┏━━
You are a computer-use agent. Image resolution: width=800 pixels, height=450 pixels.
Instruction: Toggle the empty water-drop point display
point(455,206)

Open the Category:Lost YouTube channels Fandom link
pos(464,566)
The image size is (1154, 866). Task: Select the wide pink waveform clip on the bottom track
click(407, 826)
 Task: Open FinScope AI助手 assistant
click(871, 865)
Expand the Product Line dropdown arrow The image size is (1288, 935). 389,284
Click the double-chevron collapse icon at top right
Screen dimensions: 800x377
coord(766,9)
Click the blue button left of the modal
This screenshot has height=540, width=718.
┗━━
EXERCISE DIRECTIONS -
Set the listing above down once more in full, exactly as it is.

EXPECTED ANSWER -
You are a computer-use agent. Image resolution: width=800 pixels, height=450 pixels.
Instruction: Toggle the empty water-drop point display
point(455,206)

Open the Category:Lost YouTube channels Fandom link
pos(464,566)
The image size is (1154, 866). Task: Select the wide pink waveform clip on the bottom track
click(407, 826)
 Task: Open FinScope AI助手 assistant
click(871, 865)
Expand the Product Line dropdown arrow The image size is (1288, 935). 389,284
Click the double-chevron collapse icon at top right
Screen dimensions: 800x377
coord(766,9)
Click the blue button left of the modal
This screenshot has height=540, width=718.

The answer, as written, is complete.